Depois da chegada, foi tempo de descansar e colocar o barco em ordem – dois dias inteiros a arrumar material e a lavar roupa, para além de termos comprado água e algum gasóleo, e mudado os filtros de combustível e o óleo do motor.

Na quinta-feira, o casal luso-brasileiro convidou-nos para jantar no seu veleiro, com a refeição a servir para metermos a conversa em dia e recordarmos os tempos que vivemos em Martinica, onde nos conhecemos no ano passado. Por essa altura estava eu a navegar com a Maria, enquanto a NaE se encontrava a trabalhar em Macau.

No sábado, ao final da tarde, chegaram os nossos amigos de Portugal, ainda a tempo de saltarem para a água antes do jantar e assim experimentarem, pela primeira vez este ano, as águas tépidas das Caraíbas. O Domingo começou com um mergulho logo pela manhã, depois do pequeno-almoço, e de seguida fui às bombas de gasolina da marina comprar gasóleo e água. Enquanto esperava acabei por fazer de enfermeiro ao coser a mão de um jovem americano que acabara de se cortar com uma garrafa de cerveja. Estava a abastecer o seu veleiro para dar início à travessia do Atlântico, rumo aos Açores, quando decidiu abrir umas cervejas. Um dos gargalos partiu e fez um golpe de quase três centímetros.

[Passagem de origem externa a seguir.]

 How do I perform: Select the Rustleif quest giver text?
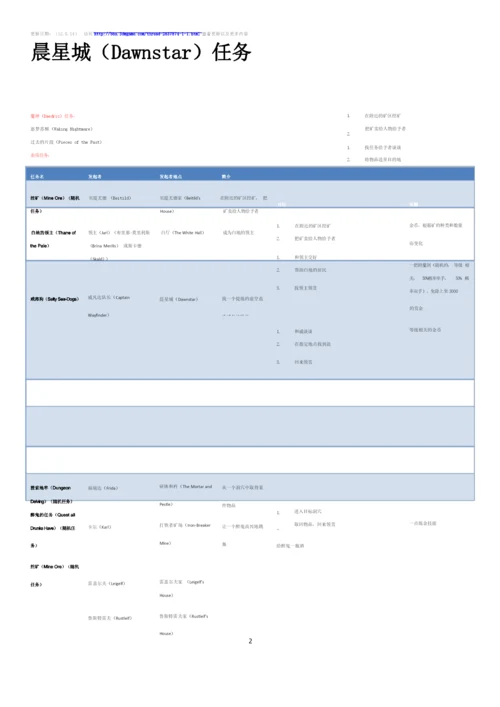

Como nenhum dos amigos (um coreano e um brasileiro) sabia o que fazer, pediram-me que os ajudasse. A intervenção fez-se no poço do barco. Felizmente não cortou qualquer tendão, nem veias na mão, pelo que a sutura foi rápida e simples. A tarefa foi ainda mais facilitada por terem a bordo um agrafador, sendo que não foi necessário o uso de agulha e linha. Depois de estabilizado e desinfectado, pedi ao proprietário das bombas de gasolina que chamasse um médico para que observasse o ferido, receitasse antibióticos e decidisse se estaria capaz de prosseguir viagem.

Foi a primeira vez que “dei pontos” com um agrafador cirúrgico. Estou a pensar adquirir um para ter a bordo; facilita a sutura e pode ser utilizado pela próprio acidentado.

A vida a bordo tem destas particularidades. Somos obrigados a aprender determinadas tarefas como, por exemplo, suturar cortes sem treino médico.

Os próximos dias vão ser passados entre Point-à-Pitre e o ilhote de Gosier, a fim de que os nossos amigos de Portugal possam desfrutar de alguma praia.